[Collected data]
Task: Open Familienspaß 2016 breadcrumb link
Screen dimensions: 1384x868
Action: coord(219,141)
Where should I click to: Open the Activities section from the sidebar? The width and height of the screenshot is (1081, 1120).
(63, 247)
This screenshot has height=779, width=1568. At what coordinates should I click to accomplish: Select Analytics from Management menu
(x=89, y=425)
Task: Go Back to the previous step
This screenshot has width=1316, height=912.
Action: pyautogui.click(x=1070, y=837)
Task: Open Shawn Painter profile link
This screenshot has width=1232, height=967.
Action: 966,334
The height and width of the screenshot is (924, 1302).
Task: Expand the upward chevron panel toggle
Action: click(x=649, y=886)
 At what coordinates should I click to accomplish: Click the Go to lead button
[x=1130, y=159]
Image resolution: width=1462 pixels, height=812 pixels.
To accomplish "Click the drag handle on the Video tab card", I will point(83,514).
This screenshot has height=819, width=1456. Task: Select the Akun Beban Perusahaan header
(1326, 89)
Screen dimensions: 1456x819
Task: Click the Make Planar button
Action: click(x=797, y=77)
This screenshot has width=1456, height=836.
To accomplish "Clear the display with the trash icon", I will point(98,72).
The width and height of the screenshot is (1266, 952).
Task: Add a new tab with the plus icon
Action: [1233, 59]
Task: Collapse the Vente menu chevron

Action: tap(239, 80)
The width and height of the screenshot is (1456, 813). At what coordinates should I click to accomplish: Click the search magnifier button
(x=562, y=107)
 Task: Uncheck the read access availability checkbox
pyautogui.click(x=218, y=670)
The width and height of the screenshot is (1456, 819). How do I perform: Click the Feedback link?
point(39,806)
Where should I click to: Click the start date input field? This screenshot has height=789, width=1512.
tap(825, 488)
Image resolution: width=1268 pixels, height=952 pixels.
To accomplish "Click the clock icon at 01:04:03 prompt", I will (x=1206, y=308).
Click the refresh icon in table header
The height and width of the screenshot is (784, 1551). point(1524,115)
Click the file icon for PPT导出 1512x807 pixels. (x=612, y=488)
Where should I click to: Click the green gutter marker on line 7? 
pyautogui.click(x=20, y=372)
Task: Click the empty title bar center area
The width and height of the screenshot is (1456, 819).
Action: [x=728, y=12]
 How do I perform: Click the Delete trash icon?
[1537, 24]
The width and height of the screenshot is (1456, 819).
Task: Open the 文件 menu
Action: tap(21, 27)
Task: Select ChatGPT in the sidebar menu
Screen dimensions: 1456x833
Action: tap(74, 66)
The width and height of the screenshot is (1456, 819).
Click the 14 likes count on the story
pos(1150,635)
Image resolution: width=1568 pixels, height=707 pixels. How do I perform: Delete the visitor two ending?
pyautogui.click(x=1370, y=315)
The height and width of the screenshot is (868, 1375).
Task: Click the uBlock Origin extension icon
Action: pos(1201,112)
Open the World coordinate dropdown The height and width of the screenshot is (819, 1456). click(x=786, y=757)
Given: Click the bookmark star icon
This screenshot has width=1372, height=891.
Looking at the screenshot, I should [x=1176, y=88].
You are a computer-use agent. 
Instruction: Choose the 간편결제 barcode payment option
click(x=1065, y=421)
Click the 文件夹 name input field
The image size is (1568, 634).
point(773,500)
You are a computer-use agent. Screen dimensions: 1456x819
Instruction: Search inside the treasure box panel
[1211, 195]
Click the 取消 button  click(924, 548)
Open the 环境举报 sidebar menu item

PROMPT: Above are the records. Copy every line in them holding "agent".

RESPONSE TO THE TASK:
You are a computer-use agent. 
You are a computer-use agent. Screen dimensions: 1456x819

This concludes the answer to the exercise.